- [Assignment]
Provide only the number of lines in the records where "will" appears.
--- Input Enclosed Below ---
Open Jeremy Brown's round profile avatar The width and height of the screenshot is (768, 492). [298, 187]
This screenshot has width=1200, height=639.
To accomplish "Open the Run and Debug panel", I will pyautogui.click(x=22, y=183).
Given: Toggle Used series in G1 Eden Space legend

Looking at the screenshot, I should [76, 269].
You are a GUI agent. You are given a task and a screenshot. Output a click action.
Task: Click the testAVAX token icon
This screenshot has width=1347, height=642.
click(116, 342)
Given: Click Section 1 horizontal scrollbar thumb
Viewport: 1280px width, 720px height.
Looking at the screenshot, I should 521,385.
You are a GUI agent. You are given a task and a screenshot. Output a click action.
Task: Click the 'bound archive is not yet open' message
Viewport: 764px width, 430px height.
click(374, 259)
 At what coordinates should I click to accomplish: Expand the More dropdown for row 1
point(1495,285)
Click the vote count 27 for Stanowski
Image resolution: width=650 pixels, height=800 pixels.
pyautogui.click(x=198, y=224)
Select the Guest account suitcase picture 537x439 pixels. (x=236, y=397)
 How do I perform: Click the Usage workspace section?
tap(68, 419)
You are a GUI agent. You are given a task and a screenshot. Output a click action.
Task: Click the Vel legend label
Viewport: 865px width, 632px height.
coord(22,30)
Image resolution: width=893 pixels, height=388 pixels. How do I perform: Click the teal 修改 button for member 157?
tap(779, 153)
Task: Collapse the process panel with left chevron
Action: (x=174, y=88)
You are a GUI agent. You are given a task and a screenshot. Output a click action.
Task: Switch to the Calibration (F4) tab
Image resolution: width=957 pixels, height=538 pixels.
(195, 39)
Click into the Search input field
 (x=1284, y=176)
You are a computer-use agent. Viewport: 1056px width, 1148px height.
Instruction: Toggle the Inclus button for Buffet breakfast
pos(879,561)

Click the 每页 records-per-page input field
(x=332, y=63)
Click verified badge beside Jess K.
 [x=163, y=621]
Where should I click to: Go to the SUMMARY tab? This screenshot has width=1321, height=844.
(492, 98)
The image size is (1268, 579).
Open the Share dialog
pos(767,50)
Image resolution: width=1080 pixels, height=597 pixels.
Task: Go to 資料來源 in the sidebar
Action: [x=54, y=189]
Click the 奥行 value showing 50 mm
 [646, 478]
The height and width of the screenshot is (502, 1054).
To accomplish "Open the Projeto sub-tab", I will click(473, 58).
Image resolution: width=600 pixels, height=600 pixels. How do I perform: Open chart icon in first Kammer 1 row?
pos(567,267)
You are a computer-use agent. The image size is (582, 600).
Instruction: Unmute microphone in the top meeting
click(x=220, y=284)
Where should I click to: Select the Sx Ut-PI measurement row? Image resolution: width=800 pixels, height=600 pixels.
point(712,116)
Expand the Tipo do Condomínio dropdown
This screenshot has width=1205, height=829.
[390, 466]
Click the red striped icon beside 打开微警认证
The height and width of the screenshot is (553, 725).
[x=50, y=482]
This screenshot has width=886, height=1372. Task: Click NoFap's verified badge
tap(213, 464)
--- End of Enclosed Input ---
- [Result]
2